Segment Open

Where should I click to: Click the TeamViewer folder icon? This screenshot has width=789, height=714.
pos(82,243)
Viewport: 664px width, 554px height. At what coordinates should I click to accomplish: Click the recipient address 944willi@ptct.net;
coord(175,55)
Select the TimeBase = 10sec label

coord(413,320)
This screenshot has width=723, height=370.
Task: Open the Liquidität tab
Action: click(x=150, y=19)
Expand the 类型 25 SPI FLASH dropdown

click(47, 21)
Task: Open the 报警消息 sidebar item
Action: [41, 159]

Segment Closed

• [What you should do]: Transcribe the entire listing above exactly as written.

• [Completed task]:
Where should I click to: Click the TeamViewer folder icon? This screenshot has width=789, height=714.
pos(82,243)
Viewport: 664px width, 554px height. At what coordinates should I click to accomplish: Click the recipient address 944willi@ptct.net;
coord(175,55)
Select the TimeBase = 10sec label

coord(413,320)
This screenshot has width=723, height=370.
Task: Open the Liquidität tab
Action: click(x=150, y=19)
Expand the 类型 25 SPI FLASH dropdown

click(47, 21)
Task: Open the 报警消息 sidebar item
Action: [41, 159]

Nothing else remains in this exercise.